V&A 25-006 Gevolgen verlaging pensioengevend loon
Publicatiedatum 04-09-2025
Dit V&A 25-006 behandelt de vraag of een verlaging van het pensioengevend loon direct gevolgen heeft voor de omvang van de fiscaal aanvaardbare pensioenopbouw.
Vraag
In een regeling is opgenomen dat de pensioengrondslag één keer per jaar wordt vastgesteld. Verhogingen of verlagingen van het pensioengevend loon gedurende het jaar, hebben volgens deze regeling daarom geen invloed op de pensioenopbouw in het betreffende jaar.

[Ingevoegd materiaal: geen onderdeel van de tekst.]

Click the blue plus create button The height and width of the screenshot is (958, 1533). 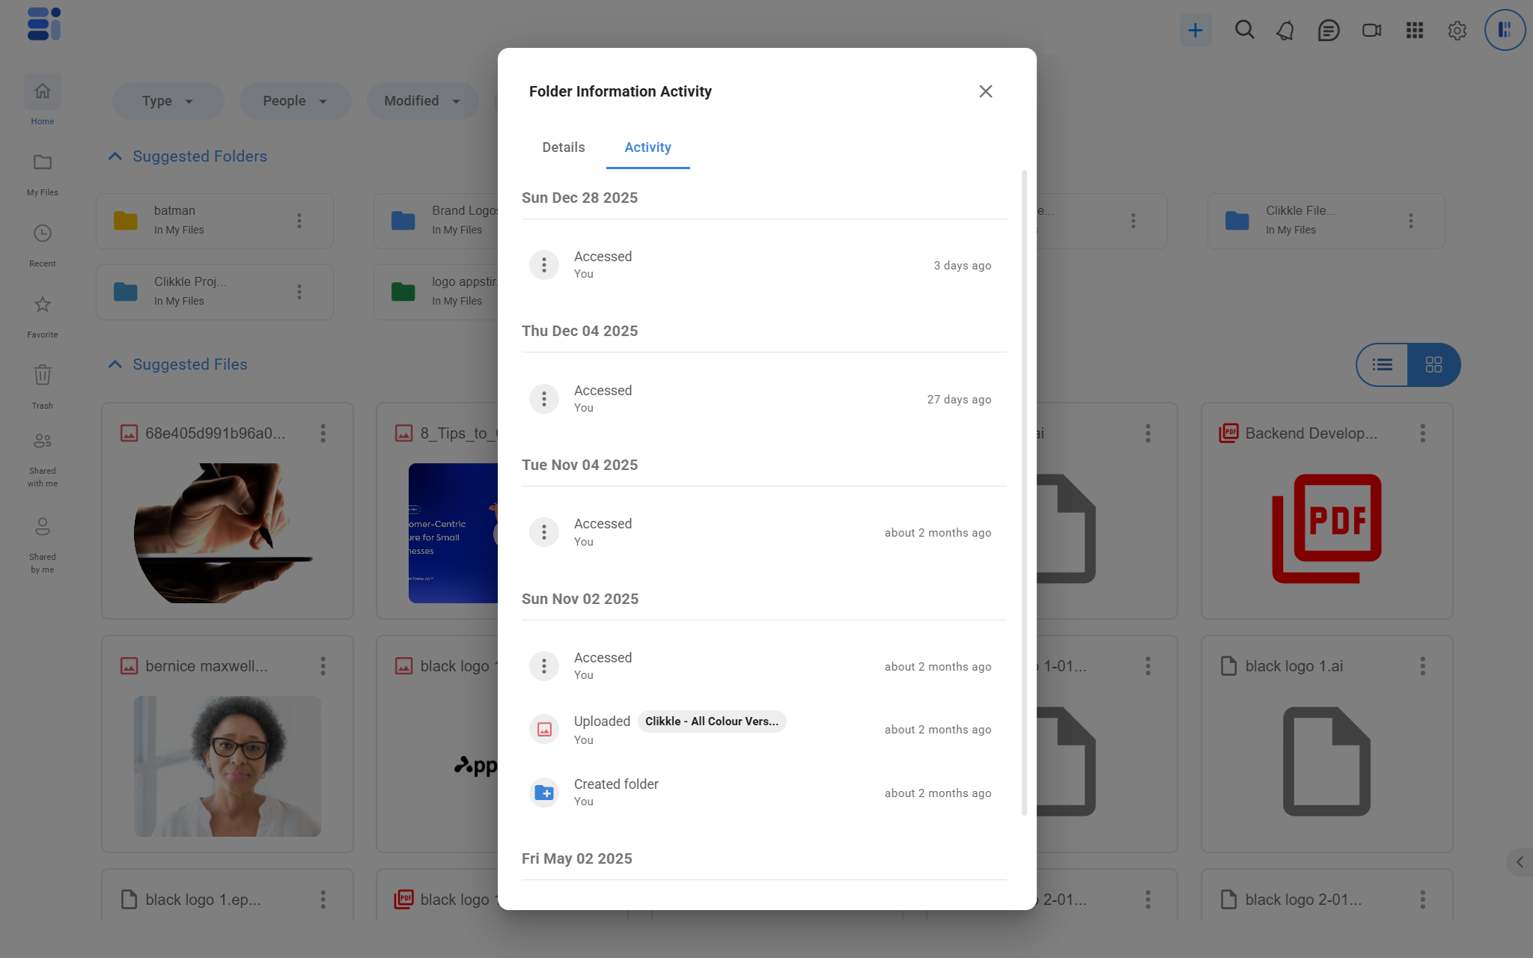coord(1195,31)

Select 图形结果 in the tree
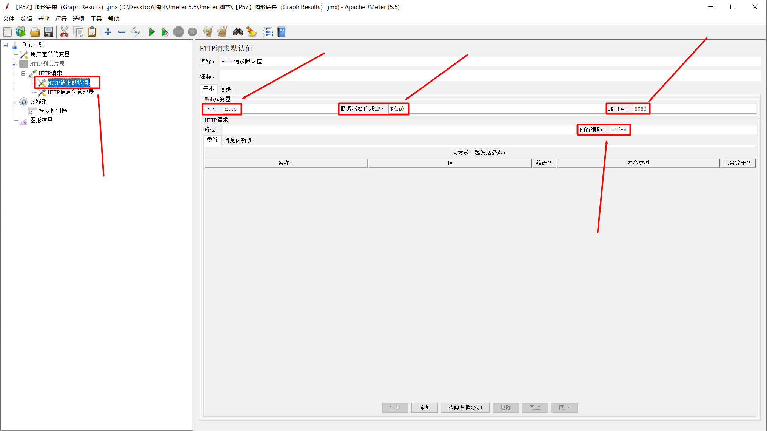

Is het fiscaal toegestaan om voor de pensioenopbouw in een jaar uit te (blijven) gaan van het pensioengevend loon dat geldt op een bepaalde datum, zonder rekening te houden met een latere verlaging van het pensioengevend loon gedurende dat jaar?
Antwoord
Nee, het is fiscaal niet toegestaan om voor de pensioenopbouw in een jaar uit te (blijven) gaan van het pensioengevend loon dat geldt op een bepaalde datum, zonder rekening te houden met een latere verlaging van het pensioengevend loon gedurende dat jaar. Het (maximaal) pensioengevend loon volgt in beginsel het fiscale loon. Dit is geregeld in artikel 18g, tweede lid, van de Wet op de loonbelasting 1964 in verbinding met artikel 10b van het Uitvoeringsbesluit loonbelasting 1965 (UBLB). Slechts in enkele uitzonderingsgevallen, limitatief opgenomen in artikel 10b UBLB, kan het maximale pensioengevend loon hoger zijn dan het daadwerkelijk genoten fiscale loon. Een tussentijdse loonsverlaging valt echter niet onder een van deze uitzonderingsgevallen en leidt dus direct tot een fiscaal lager (maximaal) in aanmerking te nemen pensioengevend loon.